**RECORDS FOR THE TASK**.
*****
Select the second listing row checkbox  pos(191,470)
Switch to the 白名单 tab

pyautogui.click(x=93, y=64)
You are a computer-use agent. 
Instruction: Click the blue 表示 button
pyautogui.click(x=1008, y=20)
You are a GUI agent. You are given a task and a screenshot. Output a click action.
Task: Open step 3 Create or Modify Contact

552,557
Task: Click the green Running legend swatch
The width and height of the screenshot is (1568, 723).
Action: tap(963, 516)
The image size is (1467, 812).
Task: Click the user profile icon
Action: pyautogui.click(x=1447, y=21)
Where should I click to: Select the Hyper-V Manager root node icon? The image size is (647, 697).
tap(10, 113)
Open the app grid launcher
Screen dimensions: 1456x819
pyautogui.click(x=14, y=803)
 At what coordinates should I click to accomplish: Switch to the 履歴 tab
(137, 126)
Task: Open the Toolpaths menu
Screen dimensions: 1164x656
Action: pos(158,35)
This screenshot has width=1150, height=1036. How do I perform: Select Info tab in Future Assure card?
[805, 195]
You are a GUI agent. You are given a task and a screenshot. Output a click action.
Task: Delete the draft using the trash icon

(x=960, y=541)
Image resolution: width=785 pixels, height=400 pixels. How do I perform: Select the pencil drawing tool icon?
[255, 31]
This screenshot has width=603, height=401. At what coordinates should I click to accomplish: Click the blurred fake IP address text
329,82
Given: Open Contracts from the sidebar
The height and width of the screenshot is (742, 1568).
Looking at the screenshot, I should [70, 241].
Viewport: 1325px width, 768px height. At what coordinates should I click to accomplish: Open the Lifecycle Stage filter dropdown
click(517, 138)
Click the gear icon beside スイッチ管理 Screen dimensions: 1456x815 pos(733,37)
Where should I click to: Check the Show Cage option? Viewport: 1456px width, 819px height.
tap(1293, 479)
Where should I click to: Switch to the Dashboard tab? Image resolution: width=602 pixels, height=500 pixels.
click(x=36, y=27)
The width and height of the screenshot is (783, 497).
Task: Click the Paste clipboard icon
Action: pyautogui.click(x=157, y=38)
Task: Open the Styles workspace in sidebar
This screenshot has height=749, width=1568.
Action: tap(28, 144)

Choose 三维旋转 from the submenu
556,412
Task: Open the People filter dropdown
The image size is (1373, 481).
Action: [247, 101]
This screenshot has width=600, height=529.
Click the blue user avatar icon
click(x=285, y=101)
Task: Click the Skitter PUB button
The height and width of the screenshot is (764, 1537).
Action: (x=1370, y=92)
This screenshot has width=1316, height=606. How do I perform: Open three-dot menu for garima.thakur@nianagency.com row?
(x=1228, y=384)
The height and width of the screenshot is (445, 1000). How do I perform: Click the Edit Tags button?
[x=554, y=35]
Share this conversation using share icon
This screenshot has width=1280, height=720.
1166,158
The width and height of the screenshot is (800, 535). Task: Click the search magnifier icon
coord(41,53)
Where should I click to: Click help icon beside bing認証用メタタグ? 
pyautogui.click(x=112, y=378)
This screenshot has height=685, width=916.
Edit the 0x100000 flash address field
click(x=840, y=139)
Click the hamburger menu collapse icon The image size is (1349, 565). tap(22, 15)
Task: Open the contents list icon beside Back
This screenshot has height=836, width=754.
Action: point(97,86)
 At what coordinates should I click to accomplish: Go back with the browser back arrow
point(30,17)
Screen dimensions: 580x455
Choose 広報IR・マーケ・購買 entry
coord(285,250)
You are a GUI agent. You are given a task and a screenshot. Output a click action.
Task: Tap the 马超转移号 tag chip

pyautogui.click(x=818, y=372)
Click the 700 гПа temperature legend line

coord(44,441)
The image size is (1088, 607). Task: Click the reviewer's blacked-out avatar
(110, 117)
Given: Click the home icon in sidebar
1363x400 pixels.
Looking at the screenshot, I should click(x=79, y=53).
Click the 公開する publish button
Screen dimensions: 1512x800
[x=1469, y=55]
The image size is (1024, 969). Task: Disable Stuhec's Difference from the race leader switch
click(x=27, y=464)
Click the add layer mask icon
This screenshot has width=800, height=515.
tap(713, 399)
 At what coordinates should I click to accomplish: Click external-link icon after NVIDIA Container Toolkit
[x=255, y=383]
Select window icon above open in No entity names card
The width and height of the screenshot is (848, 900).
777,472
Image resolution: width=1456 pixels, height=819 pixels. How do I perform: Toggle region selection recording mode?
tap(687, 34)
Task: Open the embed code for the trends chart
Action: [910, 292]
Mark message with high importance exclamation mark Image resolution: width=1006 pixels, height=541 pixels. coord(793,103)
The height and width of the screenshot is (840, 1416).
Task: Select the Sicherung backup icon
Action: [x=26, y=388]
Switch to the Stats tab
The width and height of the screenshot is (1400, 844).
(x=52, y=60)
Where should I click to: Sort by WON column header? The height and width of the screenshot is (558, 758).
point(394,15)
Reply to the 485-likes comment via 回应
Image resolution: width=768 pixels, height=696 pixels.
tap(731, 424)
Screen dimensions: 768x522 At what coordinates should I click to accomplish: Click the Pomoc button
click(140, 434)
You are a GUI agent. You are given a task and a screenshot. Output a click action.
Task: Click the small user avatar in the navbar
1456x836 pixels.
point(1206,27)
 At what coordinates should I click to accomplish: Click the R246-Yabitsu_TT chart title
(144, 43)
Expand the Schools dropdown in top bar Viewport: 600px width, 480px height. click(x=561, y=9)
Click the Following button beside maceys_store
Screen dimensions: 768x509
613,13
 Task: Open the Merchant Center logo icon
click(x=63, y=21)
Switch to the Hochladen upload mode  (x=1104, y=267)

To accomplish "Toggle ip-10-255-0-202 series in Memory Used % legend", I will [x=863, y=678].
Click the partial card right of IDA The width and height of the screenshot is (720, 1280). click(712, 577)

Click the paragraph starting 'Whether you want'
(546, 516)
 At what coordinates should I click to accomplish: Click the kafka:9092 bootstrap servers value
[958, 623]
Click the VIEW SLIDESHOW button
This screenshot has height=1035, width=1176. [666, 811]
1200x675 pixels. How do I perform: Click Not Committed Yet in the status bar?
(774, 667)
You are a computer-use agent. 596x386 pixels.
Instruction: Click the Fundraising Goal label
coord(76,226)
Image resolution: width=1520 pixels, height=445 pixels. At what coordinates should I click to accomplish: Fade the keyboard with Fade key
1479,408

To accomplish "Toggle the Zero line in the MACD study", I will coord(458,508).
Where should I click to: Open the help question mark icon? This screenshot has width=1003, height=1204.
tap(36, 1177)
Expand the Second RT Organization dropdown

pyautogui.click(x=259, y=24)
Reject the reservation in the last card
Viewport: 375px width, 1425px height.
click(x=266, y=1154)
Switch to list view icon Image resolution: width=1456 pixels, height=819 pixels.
*****
**REQUIRED TASK**.
Swap "magnifier" for "magnifying glass" in the records, starting with the line containing "This screenshot has width=1316, height=606." and going on through the line containing "Click the hamburger". Return only those lines, with nothing else changed.

**OUTPUT OF THE TASK**.
This screenshot has width=1316, height=606. How do I perform: Open three-dot menu for garima.thakur@nianagency.com row?
(x=1228, y=384)
The height and width of the screenshot is (445, 1000). How do I perform: Click the Edit Tags button?
[x=554, y=35]
Share this conversation using share icon
This screenshot has width=1280, height=720.
1166,158
The width and height of the screenshot is (800, 535). Task: Click the search magnifying glass icon
coord(41,53)
Where should I click to: Click help icon beside bing認証用メタタグ? 
pyautogui.click(x=112, y=378)
This screenshot has height=685, width=916.
Edit the 0x100000 flash address field
click(x=840, y=139)
Click the hamburger menu collapse icon The image size is (1349, 565). tap(22, 15)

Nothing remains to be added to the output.